All peripheral arterial cases performed were elective procedures. With the use of ultrasound guidance for access, there were no access site complications. The target lesion was a de novo lesion in 180 (70.31%) of the subjects (Table 3). Of the 221 patients (256 lesions) treated, 147 (66.5%) had treatment of a single lesion above the knee (ATK), 44 (19.91%) had treatment of a single lesion below the knee (BTK), and 30 (13.57%) had treatment of more than 1 lesion either ATK, BTK, or both at a single date of intervention. For more than half the subjects, atherectomy with percutaneous transluminal angioplasty (PTA) (191 [69%]) was performed, with stents being deployed in 86 (31%) of cases. Thirteen cases (5.08%) failed because the lesion could not be crossed. These patients were included in this analysis on an intent-to-treat basis.

Table 4. Stenosis grade before intervention.
Table 4. Stenosis grade before intervention. 

Refer to supplementary Table 4 for reference grade of stenosis prior to intervention.

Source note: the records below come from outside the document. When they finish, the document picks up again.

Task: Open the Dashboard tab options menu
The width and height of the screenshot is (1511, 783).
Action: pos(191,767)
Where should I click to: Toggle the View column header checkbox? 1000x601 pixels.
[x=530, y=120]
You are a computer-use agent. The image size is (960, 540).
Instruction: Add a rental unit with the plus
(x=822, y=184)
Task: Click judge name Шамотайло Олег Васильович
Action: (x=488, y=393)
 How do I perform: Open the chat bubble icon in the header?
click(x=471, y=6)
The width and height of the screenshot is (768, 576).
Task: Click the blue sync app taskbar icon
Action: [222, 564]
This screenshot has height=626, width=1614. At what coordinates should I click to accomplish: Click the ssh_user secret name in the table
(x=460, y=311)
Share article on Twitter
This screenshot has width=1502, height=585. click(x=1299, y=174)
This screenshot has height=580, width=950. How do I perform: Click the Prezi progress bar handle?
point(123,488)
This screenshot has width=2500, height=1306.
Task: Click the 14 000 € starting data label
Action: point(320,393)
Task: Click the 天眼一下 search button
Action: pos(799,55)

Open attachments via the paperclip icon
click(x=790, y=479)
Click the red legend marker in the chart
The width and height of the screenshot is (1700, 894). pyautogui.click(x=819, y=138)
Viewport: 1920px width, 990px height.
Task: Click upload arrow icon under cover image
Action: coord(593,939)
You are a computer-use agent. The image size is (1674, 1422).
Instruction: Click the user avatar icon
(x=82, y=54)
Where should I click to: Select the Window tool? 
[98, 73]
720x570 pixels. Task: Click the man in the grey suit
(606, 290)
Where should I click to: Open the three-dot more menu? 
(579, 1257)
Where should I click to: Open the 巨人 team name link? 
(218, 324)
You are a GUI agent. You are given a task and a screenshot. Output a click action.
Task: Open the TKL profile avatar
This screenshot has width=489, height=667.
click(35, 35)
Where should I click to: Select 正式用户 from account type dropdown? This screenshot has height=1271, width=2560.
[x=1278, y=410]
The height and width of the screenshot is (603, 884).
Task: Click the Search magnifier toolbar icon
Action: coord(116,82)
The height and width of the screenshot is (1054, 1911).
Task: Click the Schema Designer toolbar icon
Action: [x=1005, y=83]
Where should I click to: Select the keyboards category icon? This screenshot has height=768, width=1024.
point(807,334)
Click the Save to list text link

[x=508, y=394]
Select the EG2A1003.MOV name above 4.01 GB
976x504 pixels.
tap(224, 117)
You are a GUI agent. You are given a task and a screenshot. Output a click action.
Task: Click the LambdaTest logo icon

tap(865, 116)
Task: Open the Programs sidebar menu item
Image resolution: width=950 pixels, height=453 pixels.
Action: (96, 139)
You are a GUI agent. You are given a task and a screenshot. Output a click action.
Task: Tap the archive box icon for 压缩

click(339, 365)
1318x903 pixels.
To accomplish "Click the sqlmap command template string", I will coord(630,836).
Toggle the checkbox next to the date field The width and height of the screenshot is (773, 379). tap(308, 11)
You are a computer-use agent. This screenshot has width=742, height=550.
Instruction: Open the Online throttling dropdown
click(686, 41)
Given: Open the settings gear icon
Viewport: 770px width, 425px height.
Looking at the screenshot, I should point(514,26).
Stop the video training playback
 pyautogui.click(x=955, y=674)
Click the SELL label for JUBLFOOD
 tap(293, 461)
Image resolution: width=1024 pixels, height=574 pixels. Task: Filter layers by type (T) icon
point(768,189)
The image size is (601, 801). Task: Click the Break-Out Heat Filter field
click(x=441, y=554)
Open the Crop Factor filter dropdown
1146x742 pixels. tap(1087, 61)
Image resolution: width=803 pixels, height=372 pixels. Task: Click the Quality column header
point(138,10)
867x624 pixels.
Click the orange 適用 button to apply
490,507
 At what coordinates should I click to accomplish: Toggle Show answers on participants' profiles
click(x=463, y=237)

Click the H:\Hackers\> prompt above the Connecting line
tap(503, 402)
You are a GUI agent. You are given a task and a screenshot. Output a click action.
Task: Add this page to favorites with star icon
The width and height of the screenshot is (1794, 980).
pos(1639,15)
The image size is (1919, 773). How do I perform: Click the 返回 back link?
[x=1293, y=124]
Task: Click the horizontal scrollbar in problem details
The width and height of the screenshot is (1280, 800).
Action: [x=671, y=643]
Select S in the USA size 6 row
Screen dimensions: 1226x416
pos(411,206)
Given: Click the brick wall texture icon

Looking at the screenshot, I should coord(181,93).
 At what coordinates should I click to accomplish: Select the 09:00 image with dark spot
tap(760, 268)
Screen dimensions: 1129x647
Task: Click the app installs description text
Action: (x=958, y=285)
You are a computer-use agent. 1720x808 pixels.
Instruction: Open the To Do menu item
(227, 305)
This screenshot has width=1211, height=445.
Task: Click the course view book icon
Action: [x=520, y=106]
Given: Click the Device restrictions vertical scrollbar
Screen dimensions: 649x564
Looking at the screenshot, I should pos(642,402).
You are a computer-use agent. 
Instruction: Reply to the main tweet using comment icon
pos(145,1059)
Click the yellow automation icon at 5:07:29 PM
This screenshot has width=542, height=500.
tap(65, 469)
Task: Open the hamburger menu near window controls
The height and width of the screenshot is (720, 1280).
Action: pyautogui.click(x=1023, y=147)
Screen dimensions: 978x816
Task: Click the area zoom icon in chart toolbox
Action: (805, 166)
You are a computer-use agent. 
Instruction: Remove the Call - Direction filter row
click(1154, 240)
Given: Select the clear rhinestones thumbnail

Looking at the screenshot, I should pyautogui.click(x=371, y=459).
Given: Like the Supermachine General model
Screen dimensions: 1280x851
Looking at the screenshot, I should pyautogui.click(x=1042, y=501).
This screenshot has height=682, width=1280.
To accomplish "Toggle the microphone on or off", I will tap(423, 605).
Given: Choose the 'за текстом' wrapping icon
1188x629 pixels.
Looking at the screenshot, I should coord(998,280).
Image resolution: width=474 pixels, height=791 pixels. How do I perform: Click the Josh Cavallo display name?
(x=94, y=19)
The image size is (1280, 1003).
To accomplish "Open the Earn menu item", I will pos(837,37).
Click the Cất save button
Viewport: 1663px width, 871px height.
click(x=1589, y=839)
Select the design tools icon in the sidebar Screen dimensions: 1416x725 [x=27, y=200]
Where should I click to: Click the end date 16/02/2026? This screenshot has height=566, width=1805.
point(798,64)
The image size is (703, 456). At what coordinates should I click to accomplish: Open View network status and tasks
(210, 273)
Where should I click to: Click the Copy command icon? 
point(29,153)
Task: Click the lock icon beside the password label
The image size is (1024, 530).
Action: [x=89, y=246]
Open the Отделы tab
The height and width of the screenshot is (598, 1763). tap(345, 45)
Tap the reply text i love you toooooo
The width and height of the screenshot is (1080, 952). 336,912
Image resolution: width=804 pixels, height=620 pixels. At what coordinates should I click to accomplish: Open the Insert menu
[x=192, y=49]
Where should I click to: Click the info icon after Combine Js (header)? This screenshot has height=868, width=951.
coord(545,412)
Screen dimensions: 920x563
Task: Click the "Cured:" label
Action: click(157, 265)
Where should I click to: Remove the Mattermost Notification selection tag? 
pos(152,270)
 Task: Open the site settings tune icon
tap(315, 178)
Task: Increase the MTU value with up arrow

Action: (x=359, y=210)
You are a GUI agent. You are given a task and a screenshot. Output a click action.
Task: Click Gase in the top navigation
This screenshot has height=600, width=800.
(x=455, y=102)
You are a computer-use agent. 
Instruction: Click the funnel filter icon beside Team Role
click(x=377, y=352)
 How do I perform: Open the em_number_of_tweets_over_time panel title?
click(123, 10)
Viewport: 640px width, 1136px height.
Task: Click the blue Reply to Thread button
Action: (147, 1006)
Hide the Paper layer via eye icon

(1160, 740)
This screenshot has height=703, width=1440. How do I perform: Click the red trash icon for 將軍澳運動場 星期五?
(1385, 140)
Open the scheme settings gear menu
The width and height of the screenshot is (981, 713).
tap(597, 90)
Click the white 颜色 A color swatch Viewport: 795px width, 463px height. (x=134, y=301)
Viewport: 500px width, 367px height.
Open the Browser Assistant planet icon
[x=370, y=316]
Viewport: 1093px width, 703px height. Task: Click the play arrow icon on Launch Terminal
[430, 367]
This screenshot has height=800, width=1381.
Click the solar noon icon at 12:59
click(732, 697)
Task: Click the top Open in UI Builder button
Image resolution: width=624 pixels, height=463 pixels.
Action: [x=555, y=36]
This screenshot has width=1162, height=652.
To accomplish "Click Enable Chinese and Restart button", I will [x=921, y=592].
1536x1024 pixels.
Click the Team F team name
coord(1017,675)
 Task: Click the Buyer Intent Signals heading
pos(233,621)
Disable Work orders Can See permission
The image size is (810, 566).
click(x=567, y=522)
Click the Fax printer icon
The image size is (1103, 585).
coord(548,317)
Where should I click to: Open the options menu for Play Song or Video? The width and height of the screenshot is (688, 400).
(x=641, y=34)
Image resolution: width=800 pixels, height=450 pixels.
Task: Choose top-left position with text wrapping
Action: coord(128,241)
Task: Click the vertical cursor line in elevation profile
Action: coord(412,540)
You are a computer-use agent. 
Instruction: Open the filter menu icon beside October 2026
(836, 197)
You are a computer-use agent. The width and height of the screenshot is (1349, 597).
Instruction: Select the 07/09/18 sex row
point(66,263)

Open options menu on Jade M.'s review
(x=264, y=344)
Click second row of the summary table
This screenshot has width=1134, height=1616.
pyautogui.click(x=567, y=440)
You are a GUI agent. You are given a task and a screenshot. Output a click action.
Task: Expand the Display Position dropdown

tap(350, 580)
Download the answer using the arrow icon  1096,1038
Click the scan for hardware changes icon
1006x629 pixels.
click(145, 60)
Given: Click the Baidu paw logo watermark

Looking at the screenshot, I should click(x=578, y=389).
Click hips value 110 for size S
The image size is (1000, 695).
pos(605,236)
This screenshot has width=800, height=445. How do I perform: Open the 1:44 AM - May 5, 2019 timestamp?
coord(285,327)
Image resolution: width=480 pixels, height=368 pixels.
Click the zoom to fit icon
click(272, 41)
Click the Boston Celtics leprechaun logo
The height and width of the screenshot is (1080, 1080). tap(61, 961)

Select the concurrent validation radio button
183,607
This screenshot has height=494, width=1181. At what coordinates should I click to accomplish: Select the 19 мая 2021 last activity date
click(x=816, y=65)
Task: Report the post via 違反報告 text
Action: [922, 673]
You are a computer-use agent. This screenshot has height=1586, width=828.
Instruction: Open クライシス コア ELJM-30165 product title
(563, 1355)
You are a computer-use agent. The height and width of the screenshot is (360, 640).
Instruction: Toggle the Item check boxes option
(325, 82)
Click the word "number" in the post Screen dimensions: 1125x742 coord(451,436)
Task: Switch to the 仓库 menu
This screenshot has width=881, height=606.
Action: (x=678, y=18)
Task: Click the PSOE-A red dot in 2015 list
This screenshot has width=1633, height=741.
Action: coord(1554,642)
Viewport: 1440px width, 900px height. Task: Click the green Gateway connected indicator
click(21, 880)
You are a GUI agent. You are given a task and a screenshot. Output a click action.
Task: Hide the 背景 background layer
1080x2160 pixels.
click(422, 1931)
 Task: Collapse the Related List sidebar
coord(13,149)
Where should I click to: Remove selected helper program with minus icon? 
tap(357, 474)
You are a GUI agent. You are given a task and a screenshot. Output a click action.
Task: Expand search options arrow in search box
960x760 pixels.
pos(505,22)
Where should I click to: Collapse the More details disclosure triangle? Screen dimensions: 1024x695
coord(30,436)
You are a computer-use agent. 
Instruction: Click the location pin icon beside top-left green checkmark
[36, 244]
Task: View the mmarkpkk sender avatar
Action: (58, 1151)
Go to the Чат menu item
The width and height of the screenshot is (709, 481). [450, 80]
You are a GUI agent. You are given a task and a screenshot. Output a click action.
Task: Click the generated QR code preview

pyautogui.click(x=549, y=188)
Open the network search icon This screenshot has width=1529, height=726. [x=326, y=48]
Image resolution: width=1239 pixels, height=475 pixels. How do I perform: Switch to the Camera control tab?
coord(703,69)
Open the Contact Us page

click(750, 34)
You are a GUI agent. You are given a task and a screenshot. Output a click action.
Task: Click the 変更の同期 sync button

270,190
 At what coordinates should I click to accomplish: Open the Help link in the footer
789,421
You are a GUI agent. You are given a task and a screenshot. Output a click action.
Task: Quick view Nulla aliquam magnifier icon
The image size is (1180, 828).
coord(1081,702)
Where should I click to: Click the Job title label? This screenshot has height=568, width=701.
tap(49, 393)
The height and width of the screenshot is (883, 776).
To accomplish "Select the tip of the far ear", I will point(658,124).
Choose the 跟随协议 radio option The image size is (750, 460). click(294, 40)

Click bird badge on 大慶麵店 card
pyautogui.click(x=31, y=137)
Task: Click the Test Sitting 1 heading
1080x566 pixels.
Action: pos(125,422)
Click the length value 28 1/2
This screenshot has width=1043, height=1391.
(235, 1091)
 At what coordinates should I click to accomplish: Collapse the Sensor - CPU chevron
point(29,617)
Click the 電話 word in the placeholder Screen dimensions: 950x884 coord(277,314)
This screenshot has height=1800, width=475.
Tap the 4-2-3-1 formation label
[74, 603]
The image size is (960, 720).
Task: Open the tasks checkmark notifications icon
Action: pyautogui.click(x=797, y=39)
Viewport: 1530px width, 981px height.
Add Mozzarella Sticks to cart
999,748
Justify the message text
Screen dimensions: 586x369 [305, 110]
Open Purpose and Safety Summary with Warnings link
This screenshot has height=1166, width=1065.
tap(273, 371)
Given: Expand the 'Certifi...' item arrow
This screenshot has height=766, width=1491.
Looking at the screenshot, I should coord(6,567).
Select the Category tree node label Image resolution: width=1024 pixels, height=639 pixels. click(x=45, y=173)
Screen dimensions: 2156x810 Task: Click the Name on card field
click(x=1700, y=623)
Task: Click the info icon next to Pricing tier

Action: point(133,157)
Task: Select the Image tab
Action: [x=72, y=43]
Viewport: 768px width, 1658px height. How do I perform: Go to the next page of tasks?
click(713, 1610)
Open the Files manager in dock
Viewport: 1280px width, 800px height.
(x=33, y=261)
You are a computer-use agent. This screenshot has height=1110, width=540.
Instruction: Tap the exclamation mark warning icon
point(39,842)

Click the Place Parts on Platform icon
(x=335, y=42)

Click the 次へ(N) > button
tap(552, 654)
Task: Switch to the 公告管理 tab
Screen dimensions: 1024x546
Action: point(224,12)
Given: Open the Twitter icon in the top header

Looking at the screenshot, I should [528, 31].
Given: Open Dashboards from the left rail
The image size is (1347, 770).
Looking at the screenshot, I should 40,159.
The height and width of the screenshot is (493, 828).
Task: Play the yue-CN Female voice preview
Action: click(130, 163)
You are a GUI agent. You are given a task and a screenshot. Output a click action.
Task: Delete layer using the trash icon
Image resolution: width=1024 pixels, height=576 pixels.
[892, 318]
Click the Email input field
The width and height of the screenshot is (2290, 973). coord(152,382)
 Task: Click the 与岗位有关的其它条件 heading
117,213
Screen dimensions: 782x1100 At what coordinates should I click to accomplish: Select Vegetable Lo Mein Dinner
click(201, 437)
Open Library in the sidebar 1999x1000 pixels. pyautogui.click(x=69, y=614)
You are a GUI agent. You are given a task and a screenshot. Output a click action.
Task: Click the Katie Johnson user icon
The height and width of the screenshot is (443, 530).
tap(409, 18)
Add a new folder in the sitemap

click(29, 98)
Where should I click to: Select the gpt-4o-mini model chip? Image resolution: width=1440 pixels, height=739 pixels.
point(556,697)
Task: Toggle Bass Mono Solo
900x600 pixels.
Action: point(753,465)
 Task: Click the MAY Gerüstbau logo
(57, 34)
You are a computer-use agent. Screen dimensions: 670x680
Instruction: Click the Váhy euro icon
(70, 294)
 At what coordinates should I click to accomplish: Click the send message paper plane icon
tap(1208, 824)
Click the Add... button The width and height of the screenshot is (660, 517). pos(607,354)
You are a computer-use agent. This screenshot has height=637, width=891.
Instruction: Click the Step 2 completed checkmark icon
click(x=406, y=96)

In total, procedural success, defined as inline flow to the foot with residual stenosis <50%, occurred in 170 (89.01%) of the 191 lesions treated ATK and in 57 (96.61%) of the 59 lesions treated BTK. Overall, those that were not successful were cases in which the lesion was not able to be crossed due to severity of disease of luminal abnormalities (17 [6.64%]) or determined to be diagnostic (12 [4.7%]). Repeat intervention occurred within 1 year in the target vessel in 51 (19.9%) of all cases. There were no OBL mortality, major bleed, acute limb ischemia, myocardial infarction, or stroke within 72 hours of the procedure. All patients were discharged the same day. There was 1 (0.3%) emergency department visit after OBL discharge on the same day as the index procedure, for a focal hematoma with discharge happening within 24 hours. Significant amputation occurred in the target limb in 1 (0.3%) patient within 6 months (164 days).

Discussion

The increased support by CMS and the policy change to the physician fee schedule has encouraged the use of OBLs. Furthermore, according to the 2016 AHA/ACC Guideline on the Management of Patients with Lower Extremity Peripheral Artery Disease, endovascular procedures are considered to be effective as a revascularization option for patients with lifestyle-limiting claudication and who are nonresponsive to guideline-directed medical therapy (GDMT), a COE 1 LOE A.10 Dual decision-making between the operator and patient with informed consent is performed with each patient to determine if OBL therapy is appropriate. Additionally, previously published literature has supported that a decrease in wait time to procedure can be observed in the OBL setting when compared with the hospital setting that shows a negative correlation with patient satisfaction and perception of physicians.11,12 The average wait time at CIS is under 10 minutes. However, in those 10 minutes, registration is collecting payment information and explaining to the patient and their family the expectations of what the day should look like. The patient then returns to the lobby and is greeted by a nurse to go back for the procedure.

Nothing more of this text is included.